Phonēy Prints

How can we reinvest in what digital and electronic waste might be and do right now?

For Phonēy Prints I produce usable ink from ground up phones mixed with extender, and produce fine art prints on paper from my old t-shirts. Zoom in to any of the iconic phone imagery to see bits and details of crushed media.

Where might play and joy, humor and wonder, turn waste into potential? What else might this phone – any phone – be and do?

Phonēy Prints are part of The World After Us: Imaging techno-aesthetic futures, a series and traveling exhibition of media sculptures that materially speculate on what our devices – phones and tablets, batteries and displays, etc – might become, over thousands or millions of years. Here I attempt to mimic geological time, as pressure and heat, with earth and clay – through chemical interactions or specialized machinery – on laptops and tablets, then display where that potential lies, as petrified-like LCDs or mangled and melted electronics, on pedestals in a gallery, or  in beakers and tubes (Phossils). I also turn “dead media” computers into efficient planters for edible goods, food for mold, or seeds of their own growth – and show them as photos, videos, and sculptural forms (Server Farms). utilities see e-waste used as a raw material, transformed into useful tools or ink or tiles, while Drivers stage all these works as mediagenic images. The exhibition also sees a 250-plus square foot, wall-based installation alongside three, greater than human-sized towers of piled-on electronics and plant life.

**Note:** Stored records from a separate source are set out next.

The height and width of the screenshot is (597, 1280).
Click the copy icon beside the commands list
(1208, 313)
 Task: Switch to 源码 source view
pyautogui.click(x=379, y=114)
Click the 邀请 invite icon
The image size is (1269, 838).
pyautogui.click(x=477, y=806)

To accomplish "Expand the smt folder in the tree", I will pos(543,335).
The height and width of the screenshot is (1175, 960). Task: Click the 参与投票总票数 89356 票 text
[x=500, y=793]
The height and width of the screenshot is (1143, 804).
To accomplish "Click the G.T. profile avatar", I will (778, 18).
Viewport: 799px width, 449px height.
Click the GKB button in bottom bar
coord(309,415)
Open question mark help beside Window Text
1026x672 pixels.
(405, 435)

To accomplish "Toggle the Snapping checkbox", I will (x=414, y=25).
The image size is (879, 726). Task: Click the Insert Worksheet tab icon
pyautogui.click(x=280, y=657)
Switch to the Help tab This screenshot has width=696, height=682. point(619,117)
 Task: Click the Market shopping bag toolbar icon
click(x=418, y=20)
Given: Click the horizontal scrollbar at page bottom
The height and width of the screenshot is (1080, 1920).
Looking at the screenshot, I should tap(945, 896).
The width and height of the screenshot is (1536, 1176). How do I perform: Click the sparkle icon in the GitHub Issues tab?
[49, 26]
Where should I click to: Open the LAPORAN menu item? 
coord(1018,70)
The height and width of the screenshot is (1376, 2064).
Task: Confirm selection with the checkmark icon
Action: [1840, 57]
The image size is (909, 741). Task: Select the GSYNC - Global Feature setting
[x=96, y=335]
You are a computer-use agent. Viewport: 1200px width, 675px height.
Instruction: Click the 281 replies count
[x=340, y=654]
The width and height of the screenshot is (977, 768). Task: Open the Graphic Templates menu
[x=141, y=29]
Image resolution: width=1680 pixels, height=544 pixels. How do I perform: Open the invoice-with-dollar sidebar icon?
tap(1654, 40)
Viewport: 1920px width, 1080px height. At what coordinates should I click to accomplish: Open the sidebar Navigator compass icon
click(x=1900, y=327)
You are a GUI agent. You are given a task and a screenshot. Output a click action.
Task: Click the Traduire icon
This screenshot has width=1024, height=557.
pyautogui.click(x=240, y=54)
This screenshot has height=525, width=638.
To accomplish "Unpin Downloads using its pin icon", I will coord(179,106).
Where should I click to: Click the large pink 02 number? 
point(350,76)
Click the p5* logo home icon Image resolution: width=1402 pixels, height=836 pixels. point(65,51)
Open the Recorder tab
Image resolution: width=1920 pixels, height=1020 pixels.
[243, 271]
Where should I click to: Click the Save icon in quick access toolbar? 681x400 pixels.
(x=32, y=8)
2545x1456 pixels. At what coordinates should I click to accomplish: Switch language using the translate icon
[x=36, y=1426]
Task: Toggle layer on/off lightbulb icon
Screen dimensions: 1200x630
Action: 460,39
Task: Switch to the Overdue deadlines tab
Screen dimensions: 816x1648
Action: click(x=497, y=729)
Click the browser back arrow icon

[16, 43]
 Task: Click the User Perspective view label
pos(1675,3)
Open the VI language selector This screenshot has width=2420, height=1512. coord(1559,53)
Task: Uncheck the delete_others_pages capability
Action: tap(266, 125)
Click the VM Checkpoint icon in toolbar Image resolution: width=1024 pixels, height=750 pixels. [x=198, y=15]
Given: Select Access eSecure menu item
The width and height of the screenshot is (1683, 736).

What will digital media be and do, after us?

It is impossible for humans to truly fathom our planet on its own terms and at its own size, or conversely from the perspective of bacteria. But we can feel such things, through art and storytelling – making our aesthetic encounters both conceptually and ethically vital toward new futures. The World After Us questions how we move, think, feel, and act with the Earth and its inhabitants, both living and otherwise. At stake, whether in our everyday interactions or on a much larger scale, are the (digital) relationships between humans and the natural world on the one hand, between politics and commerce on the other.

The World After Us: Imaging techno-aesthetic futures will premiere at the Museum of Wisconsin Art | Downtown (MoWA | DTN) in the Saint Kate Arts Hotel in Milwaukee, WI, January 2020, and travel thereafter.